Aim of the exercise:
The line that contains "Task: Open three-dot menu on кинг's comment" marks the start. Please set it down, with every later line of the data, exactly and without pictures.

*** Begin section ***

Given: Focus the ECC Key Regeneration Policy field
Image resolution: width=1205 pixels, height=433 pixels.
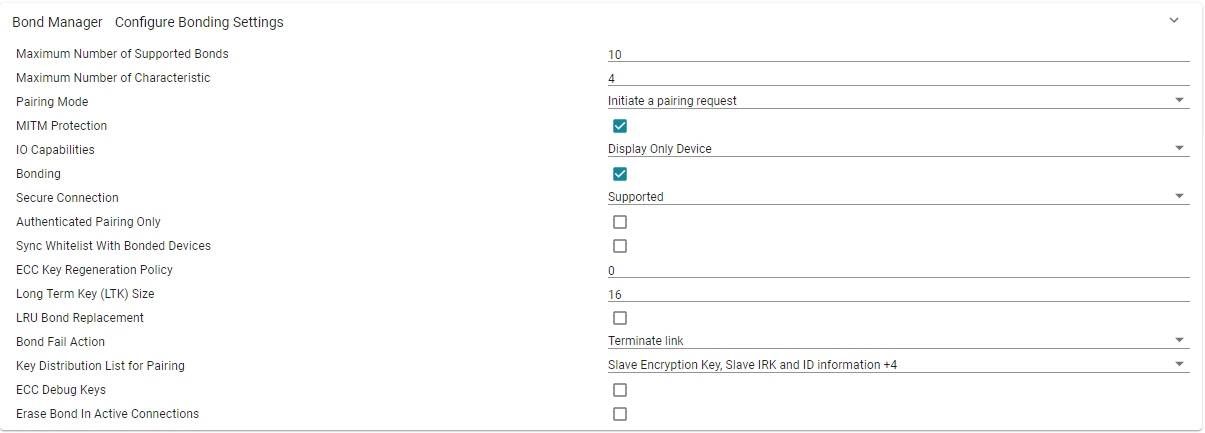Looking at the screenshot, I should tap(897, 271).
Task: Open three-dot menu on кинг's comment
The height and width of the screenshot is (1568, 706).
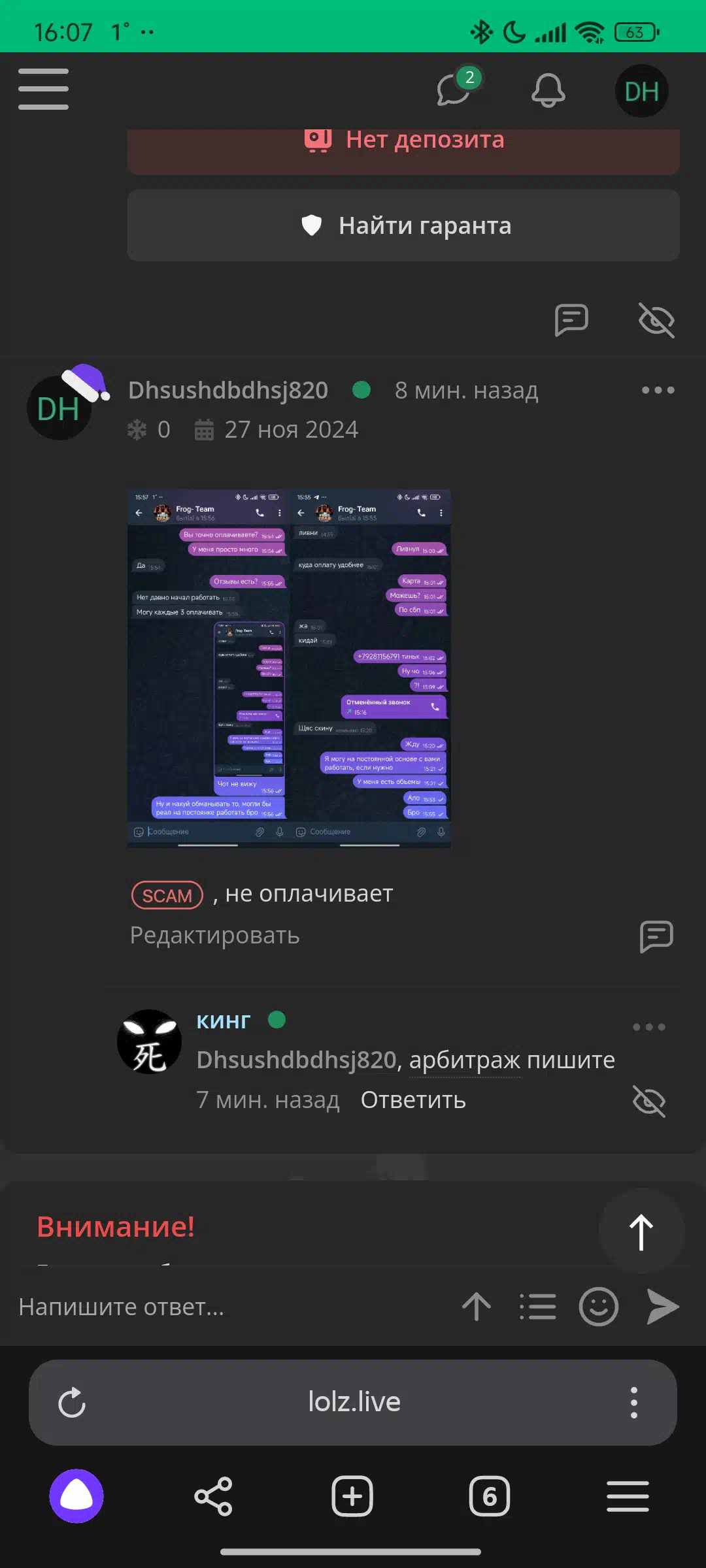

*** End section ***

Written response:
Task: Open three-dot menu on кинг's comment
The height and width of the screenshot is (1568, 706).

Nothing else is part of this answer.